Though the Protestant princes had been denied a hearing by Ferdinand, they were yet to be granted the opportunity to present their cause before the emperor. In an attempt to quiet the dissensions that had disturbed the empire, Charles V determined to convoke a Diet at Augsburg over which he would preside in person and to which the Protestant leaders were summoned to appear.

Great dangers threatened the Reformation and the Elector of Saxony was urged by his councilors not to appear at the Diet. Seeing only a snare being laid by which as the result of some, as for yet unseen circumstances, the emperor might avail himself of the situation to take all his enemies in one cast of the net.

The chancellor, however, remained firm and refused to be intimidated, asserting that the princes only need remain firm to their convictions and God would save the cause.

Returning to Germany after an absence of nine years, what must Charles’ thought have been as he gazed down from the northern slopes of the Tyrolese Alps upon the German plains below.  During the years that had elapsed since his last visit, how little had he reaped.

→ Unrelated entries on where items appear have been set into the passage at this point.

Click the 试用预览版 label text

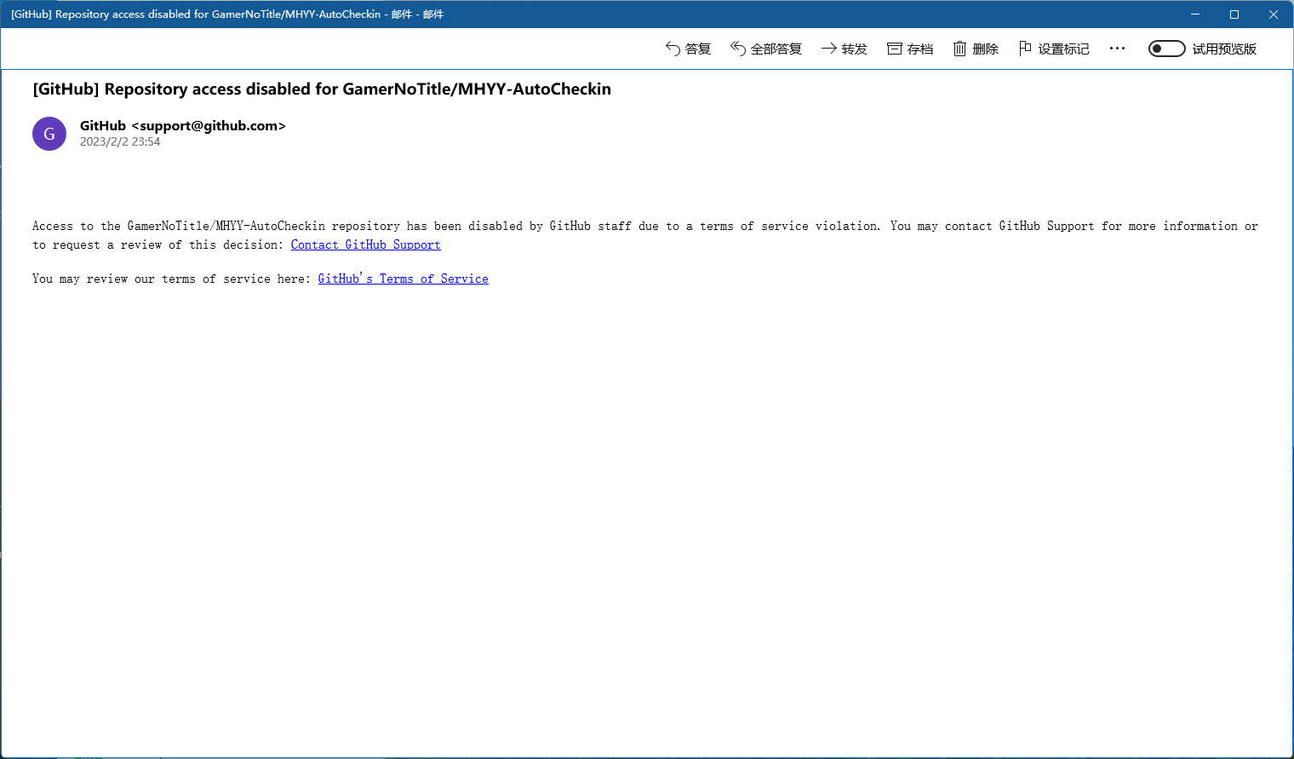pyautogui.click(x=1224, y=49)
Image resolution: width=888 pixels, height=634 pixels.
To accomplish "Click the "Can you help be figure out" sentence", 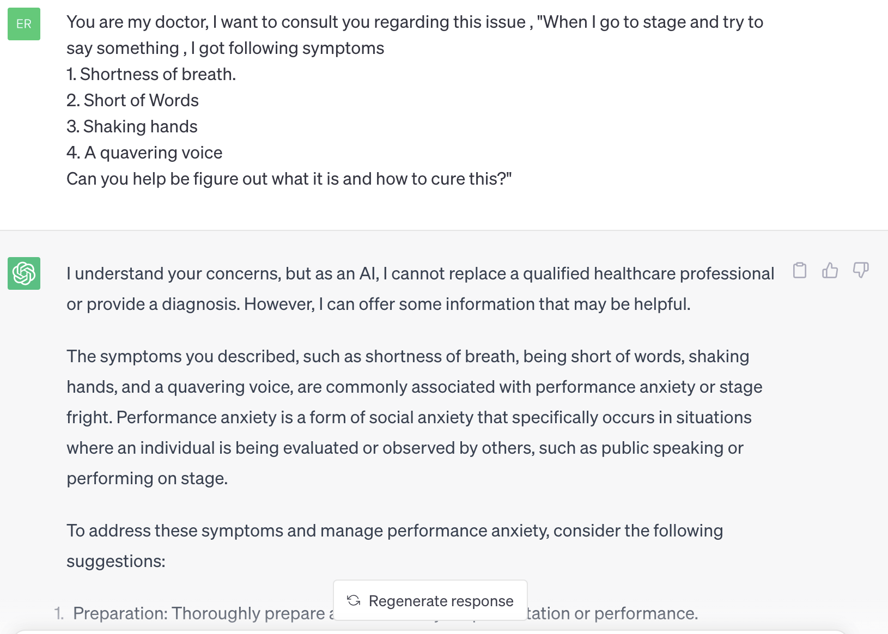I will click(x=289, y=179).
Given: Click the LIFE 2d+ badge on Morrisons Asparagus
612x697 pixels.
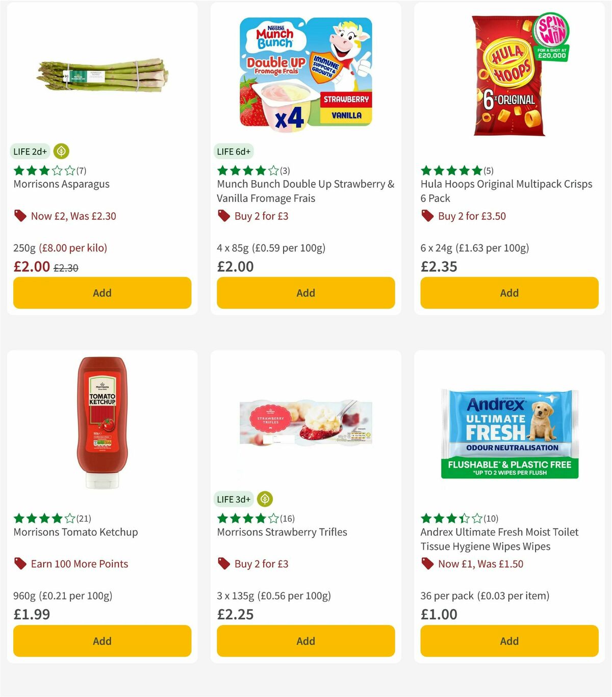Looking at the screenshot, I should (29, 151).
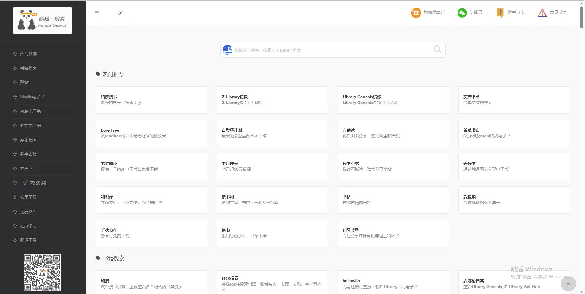Viewport: 585px width, 294px height.
Task: Toggle the sidebar with the hamburger icon
Action: (x=96, y=13)
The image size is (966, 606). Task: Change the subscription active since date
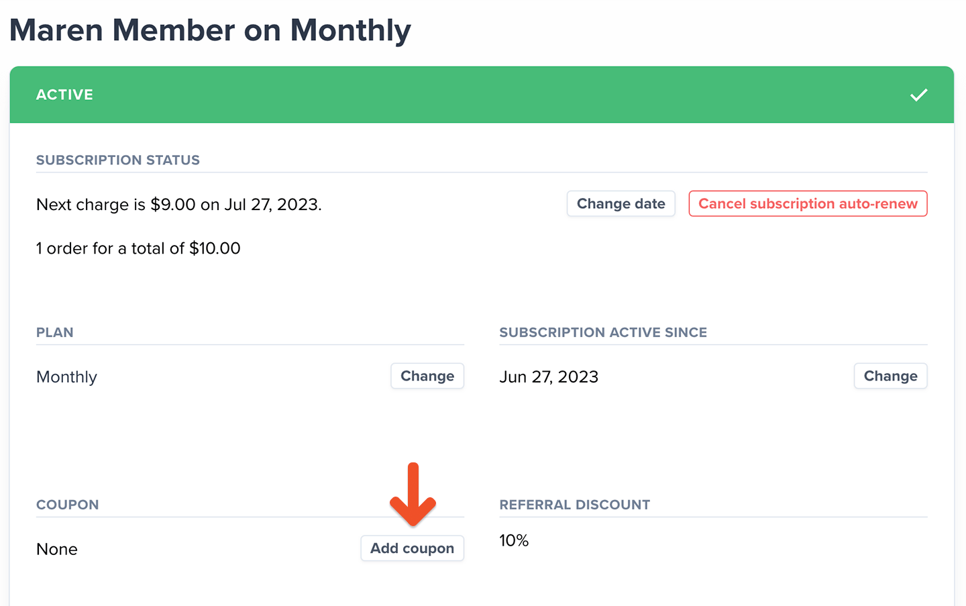(x=890, y=376)
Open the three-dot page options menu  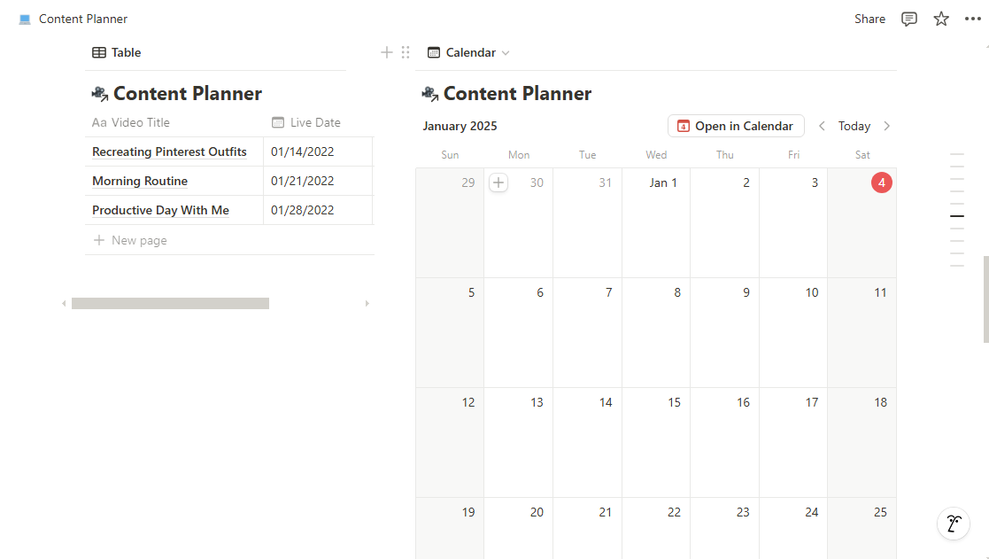click(972, 19)
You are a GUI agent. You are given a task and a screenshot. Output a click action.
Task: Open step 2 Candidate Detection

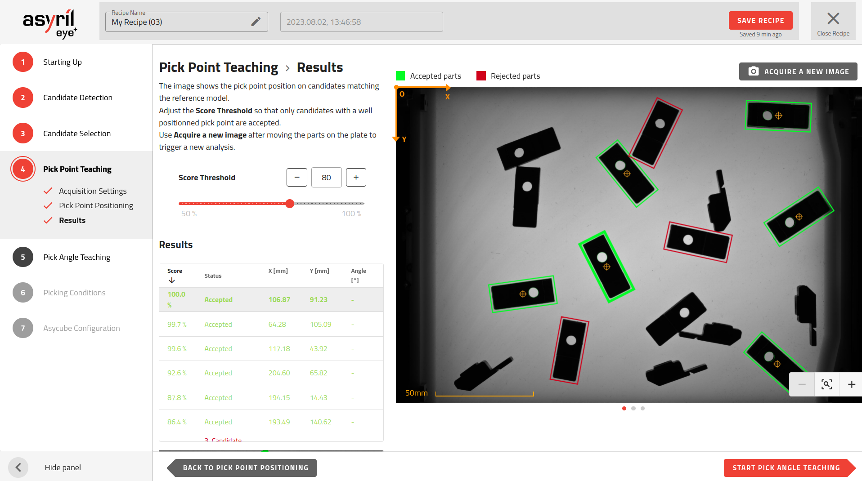pyautogui.click(x=77, y=98)
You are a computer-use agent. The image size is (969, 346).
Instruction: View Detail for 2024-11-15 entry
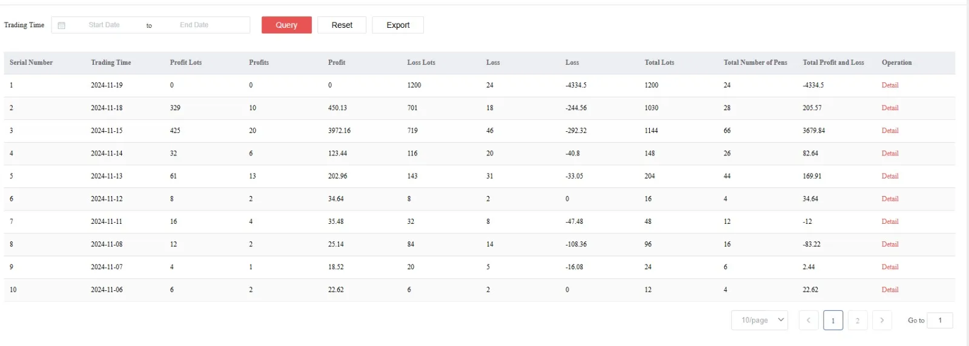point(890,131)
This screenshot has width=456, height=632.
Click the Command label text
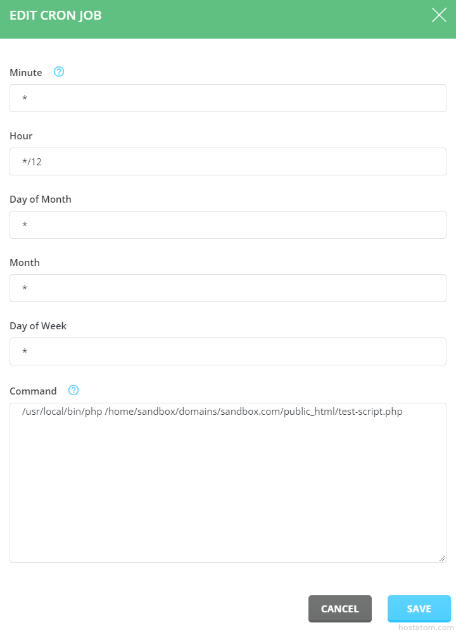tap(33, 391)
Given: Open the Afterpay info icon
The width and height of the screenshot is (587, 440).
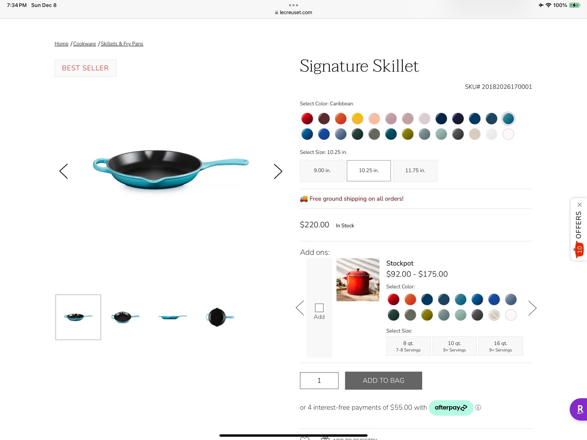Looking at the screenshot, I should pyautogui.click(x=478, y=407).
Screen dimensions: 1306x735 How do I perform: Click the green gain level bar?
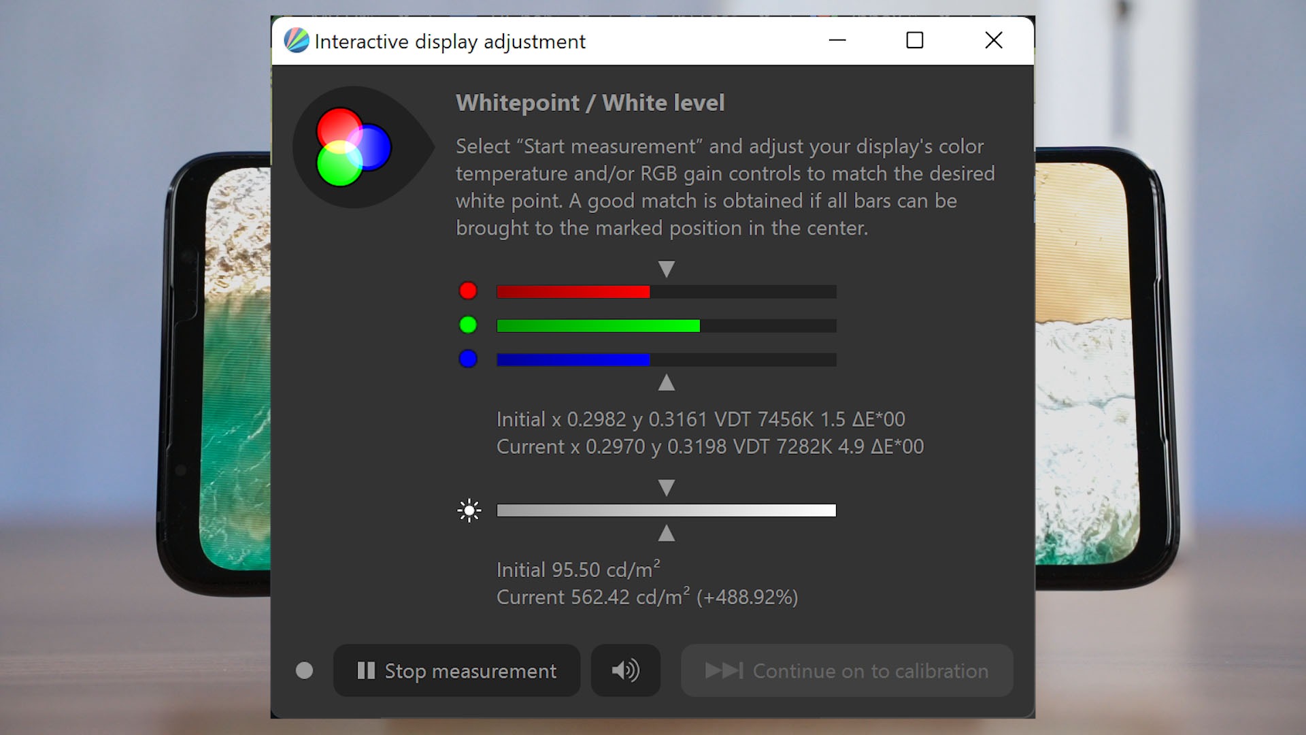pyautogui.click(x=667, y=326)
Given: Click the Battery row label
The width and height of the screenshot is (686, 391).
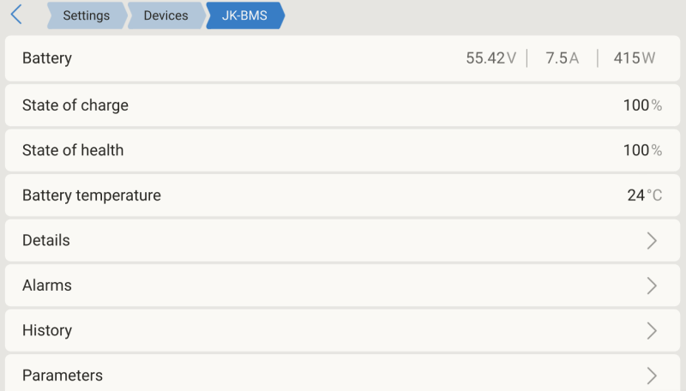Looking at the screenshot, I should 47,58.
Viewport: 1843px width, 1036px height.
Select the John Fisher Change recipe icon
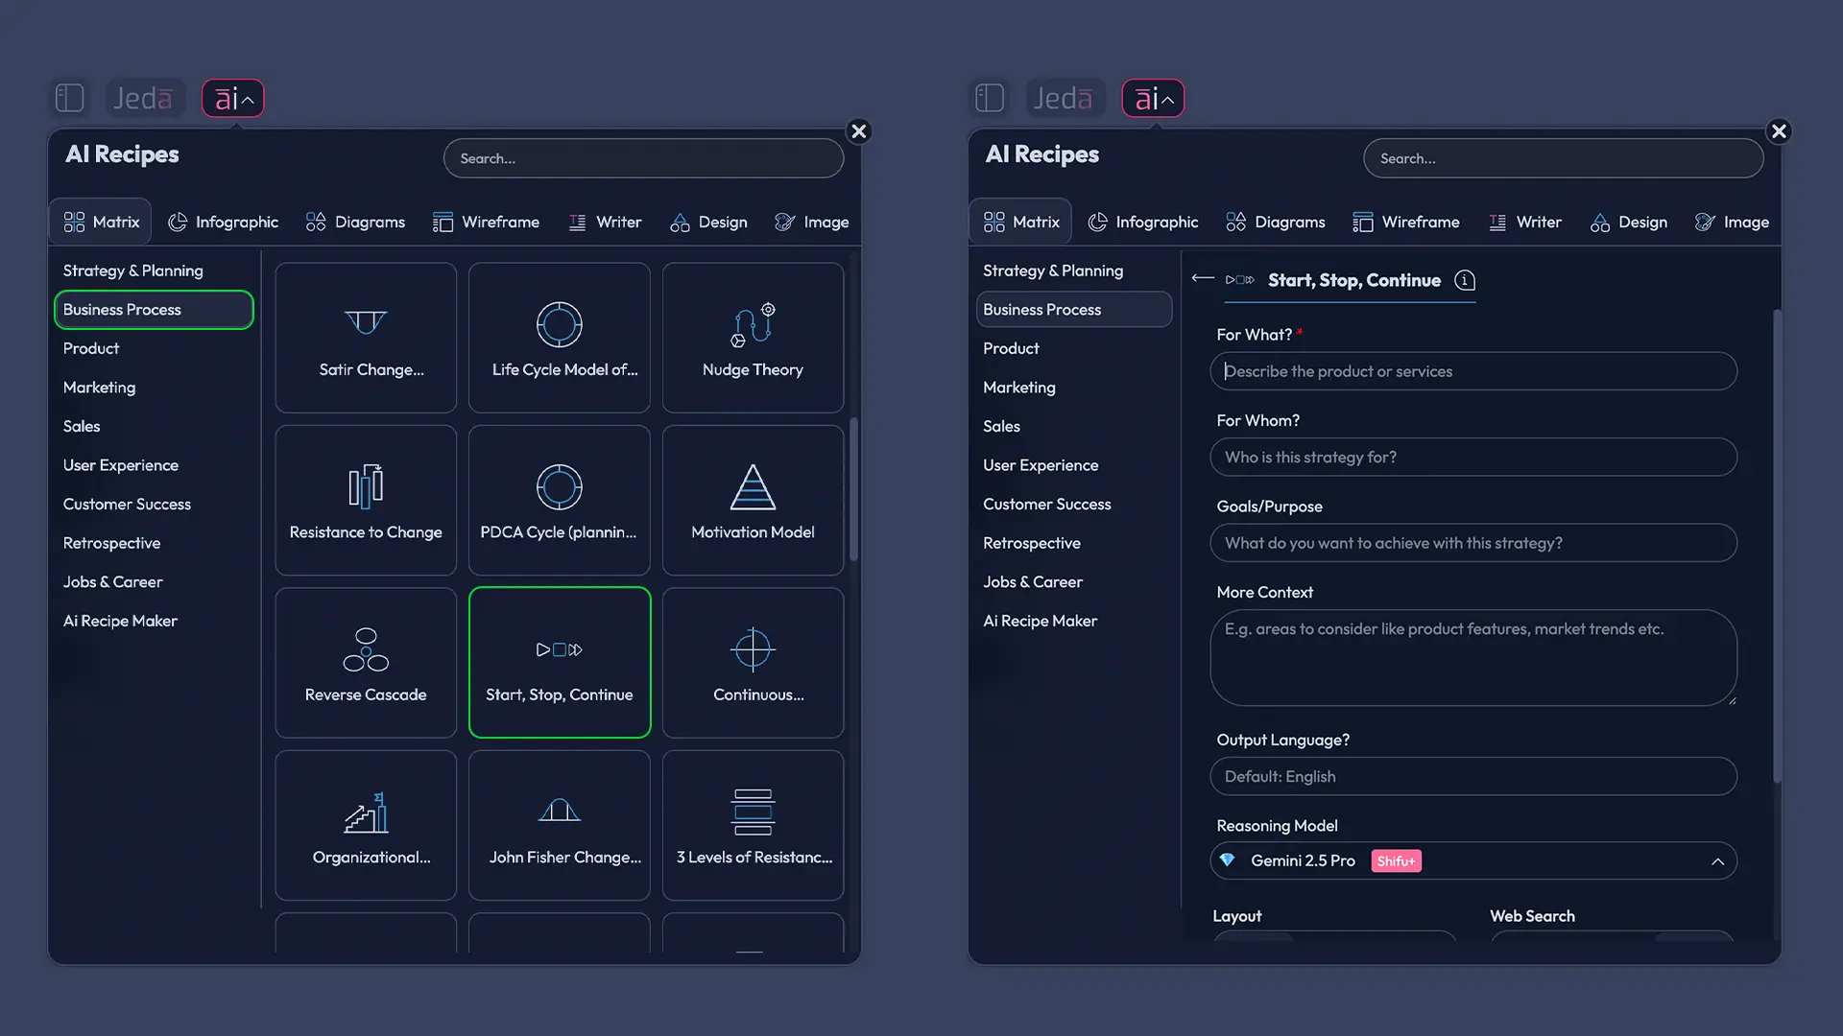(x=560, y=825)
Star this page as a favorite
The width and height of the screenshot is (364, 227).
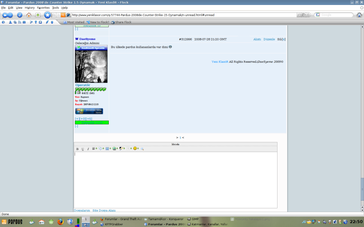coord(47,15)
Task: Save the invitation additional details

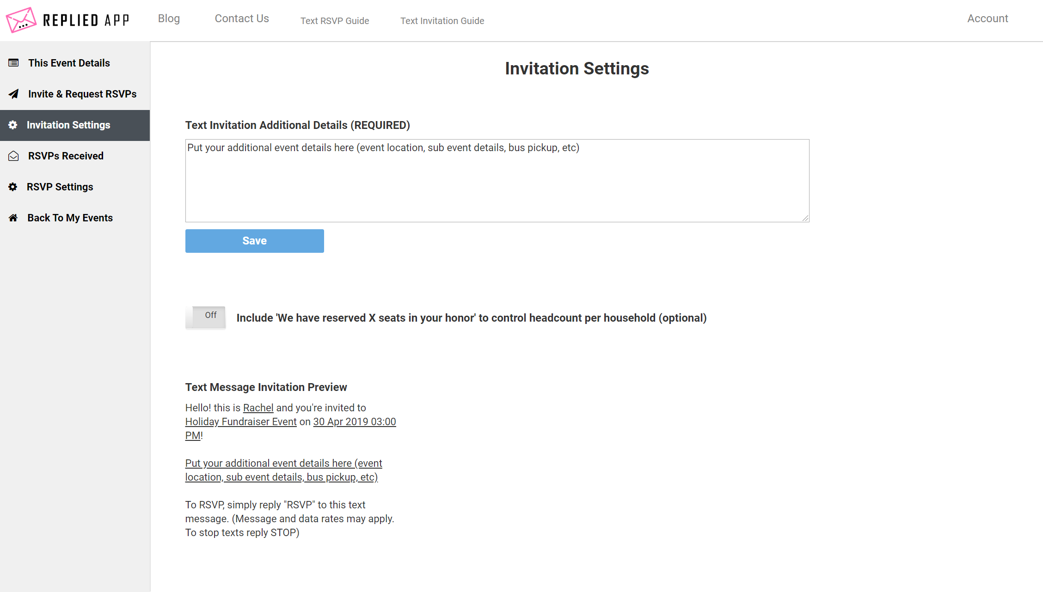Action: coord(254,241)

As he thought of the Wittenberg movement, which he was advancing to confront, he must have had some misgivings. Though he had won victories over Francis, and even over the pope, he had won none over Luther. Each advance step he had taken against the intrepid monk had only resulted in strengthening his cause. When he had fulminated his ban against him at the Diet of Worms, he little doubted but that a few weeks, or months at the most, and he would have the satisfaction of seeing that ban executed and the Rhine bearing away the ashes of Luther as a hundred years before it had those of Huss. How different had been the outcome. His ban, if it had consigned Luther to a brief captivity, had but resulted in removing him from all other distractions and allowed him liberate the Word of God, imprisoned in a dead language, so that it was now freely available to all in the mother tongue.

A second time he had essayed to destroy the monk and the movement of Wittenberg by convoking a Diet of the Empire at Spires in 1526. Again, the results had been just the opposite of that which he had planned. Rather than resulting in the destruction of the cause he had intended to crush, it resulted in an edict of toleration, and henceforward the propagation of Protestant truth throughout the dominions of the princes was to go on under sanction of the Diet, now surrounded by legal securities.

Twice had he failed but undaunted, Charles made third attempt. In 1529 he convoked the Diet anew at Spires. Sending a threatening message from Spain commanding the princes, by the obedience they owed him as emperor, and under peril of ban, to execute the edict against Luther, he awaited news of the outcome. It was now that the Lutheran princes unfurled their great Protest, and took up that position in the Empire and before all Christendom which they have ever since, through all variety of fortune, maintained. Every attempt of the emperor to destroy the detested cause results in infusing new life into the movement, moving it onward.

Even the dullest mind could not fail to perceive that these most extraordinary events, in which everything meant for the destruction of the Protestant movement turned out for its furtherance, did not originate with Luther. Nor were there any within the Protestant movement with either the sagacity or power to have effected such outcomes. In these events we behold the footprints of One is “wonderful in counsel, excellent in working.”